#### DATA SECTION
================================

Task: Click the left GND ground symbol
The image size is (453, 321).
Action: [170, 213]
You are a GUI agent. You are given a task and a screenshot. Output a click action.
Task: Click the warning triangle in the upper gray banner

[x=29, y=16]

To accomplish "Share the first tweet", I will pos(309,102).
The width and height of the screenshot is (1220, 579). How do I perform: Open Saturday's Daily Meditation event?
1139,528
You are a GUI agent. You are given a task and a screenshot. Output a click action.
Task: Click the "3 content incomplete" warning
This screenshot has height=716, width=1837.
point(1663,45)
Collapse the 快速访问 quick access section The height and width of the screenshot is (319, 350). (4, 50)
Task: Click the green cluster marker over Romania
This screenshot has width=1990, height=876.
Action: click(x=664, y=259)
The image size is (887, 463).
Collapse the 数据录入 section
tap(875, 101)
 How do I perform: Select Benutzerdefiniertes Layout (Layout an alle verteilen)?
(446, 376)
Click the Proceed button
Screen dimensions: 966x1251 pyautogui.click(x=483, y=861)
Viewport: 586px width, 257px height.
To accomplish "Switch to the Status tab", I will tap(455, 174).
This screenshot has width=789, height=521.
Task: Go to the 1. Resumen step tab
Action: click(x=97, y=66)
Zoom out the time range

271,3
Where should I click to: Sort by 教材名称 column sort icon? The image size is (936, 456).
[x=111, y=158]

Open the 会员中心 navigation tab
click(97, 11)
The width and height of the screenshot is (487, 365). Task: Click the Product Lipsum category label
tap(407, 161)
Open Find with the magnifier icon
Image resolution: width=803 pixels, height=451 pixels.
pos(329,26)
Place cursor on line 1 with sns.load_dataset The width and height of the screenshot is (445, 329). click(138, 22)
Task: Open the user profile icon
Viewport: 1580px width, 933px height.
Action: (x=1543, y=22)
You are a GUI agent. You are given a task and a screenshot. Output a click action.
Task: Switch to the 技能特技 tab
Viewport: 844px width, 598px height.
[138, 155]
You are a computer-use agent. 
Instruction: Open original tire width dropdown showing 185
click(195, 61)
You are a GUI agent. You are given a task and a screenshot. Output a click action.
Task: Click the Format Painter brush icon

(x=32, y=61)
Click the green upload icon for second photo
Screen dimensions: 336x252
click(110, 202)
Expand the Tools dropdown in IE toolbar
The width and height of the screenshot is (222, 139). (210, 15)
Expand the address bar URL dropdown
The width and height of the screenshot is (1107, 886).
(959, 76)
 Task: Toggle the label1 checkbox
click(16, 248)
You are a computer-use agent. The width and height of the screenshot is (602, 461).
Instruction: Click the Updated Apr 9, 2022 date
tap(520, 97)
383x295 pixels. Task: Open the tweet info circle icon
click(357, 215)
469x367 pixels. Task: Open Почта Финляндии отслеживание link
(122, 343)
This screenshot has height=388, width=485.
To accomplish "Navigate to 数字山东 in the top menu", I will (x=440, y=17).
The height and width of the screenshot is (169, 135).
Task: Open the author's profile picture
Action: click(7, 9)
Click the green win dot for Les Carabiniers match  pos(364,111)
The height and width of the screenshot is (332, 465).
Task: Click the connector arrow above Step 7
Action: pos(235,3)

================================

#### EXERCISE DESCRIPTION
Everything above from the line with "Open the 会员中心 navigation tab" to the line with "Task: Open the user profile icon", both included, must be repeated exactly, and nothing outside that range.

#### FINAL ANSWER
Open the 会员中心 navigation tab
click(97, 11)
The width and height of the screenshot is (487, 365). Task: Click the Product Lipsum category label
tap(407, 161)
Open Find with the magnifier icon
Image resolution: width=803 pixels, height=451 pixels.
pos(329,26)
Place cursor on line 1 with sns.load_dataset The width and height of the screenshot is (445, 329). click(138, 22)
Task: Open the user profile icon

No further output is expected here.